Task objective
Scan the material below for lines with the word "computer". Reply with the count and no other words.
━━━━━ Provided material ━━━━━
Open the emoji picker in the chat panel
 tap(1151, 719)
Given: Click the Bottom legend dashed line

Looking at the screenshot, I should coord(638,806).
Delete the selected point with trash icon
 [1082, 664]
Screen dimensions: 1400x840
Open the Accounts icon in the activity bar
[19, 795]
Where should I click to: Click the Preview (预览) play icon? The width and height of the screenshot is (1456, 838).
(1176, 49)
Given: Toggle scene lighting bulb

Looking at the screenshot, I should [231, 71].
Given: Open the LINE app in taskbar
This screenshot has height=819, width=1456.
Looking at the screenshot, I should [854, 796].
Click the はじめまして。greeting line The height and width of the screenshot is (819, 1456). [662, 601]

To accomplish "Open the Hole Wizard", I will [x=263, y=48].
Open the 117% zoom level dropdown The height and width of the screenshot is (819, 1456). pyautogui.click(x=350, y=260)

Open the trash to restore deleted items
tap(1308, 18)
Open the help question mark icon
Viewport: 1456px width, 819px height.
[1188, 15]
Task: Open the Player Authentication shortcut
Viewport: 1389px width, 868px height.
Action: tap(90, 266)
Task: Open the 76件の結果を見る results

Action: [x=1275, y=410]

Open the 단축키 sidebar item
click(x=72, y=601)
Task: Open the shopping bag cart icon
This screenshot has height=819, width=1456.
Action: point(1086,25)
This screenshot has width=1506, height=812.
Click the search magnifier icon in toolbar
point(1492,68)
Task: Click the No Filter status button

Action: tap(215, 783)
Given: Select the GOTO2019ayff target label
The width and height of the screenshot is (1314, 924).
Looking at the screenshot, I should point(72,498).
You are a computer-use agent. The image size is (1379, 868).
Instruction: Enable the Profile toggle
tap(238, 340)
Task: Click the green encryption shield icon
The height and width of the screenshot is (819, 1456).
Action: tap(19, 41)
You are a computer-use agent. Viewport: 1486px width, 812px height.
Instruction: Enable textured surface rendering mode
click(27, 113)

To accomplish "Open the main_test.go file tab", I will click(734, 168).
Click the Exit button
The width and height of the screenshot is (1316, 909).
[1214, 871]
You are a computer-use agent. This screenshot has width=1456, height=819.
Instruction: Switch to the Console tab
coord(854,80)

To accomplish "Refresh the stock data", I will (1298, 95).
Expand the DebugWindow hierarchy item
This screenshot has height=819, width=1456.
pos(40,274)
━━━━━
Solution
3